“Every soul shall taste death.” — Qur’an, Surah Al-Imran (3:185)
I’ve been thinking about death lately. Not just the event of it or the rupture, but the aftertaste. The slow evaporation of someone from the world and the way their absence grows a second spine inside you, like a phantom limb. How it makes the air feel thicker, your breath shallower, and your chest tighter.
How it makes life more alive in its stubbornness.
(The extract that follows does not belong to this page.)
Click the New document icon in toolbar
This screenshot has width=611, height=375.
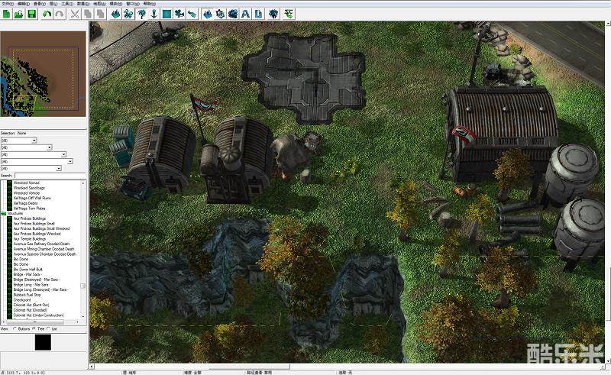point(7,14)
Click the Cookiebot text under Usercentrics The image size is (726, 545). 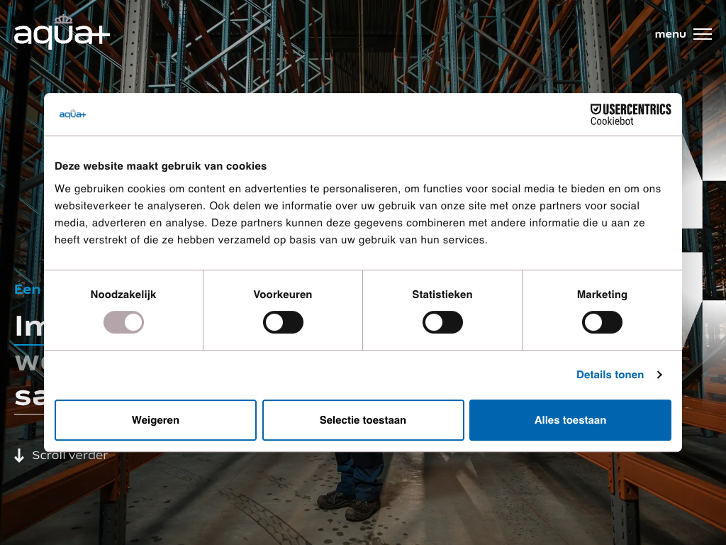(x=612, y=121)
In Islam, we say Inna lillahi wa inna ilayhi raji’un—to God we belong and to God we return. It’s a phrase for funerals, heartbreaks, and for news of destruction. But I’ve started to hear it in quiet places too. In the way my chest tightens in the dark. In the way my grandmother folds a dupatta before handing it to me. In the way a friend walks ahead, not knowing I’m lagging behind. We are always returning. Not just to God, but to memory, wounds, and to the small deaths that accumulate in a lifetime.
There are many kinds of death.
The kind you bury in a graveyard. The kind you carry in your body. The kind where someone is still alive but unreachable—estranged parent, ex-lover, someone who ghosted you after you told the truth. There’s the death of a version of you—the child who believed, the teenager who rebelled, the adult who swallowed rage like it was holy. There’s the slow death of idealism in a bureaucracy. The death of comfort in exile. The death of familiarity when the country you once called home becomes foreign to your tongue.
And then there’s the death that is collective: a homeland slowly suffocating under fascism, the cities being drowned by apocalyptic flooding, the oceans warming like fever, the forests catching on fire, and Gaza burning again, and again, and again. Judith Butler reminds us that not all lives are considered equally grievable. Some deaths spark vigils. Others disappear into hashtags, headlines, and silence. In this world, mourning itself becomes a form of resistance.
Still, we keep going. We eat. We text. We wash our faces. We joke. We grieve in group chats and laugh in kitchens. What else can we do?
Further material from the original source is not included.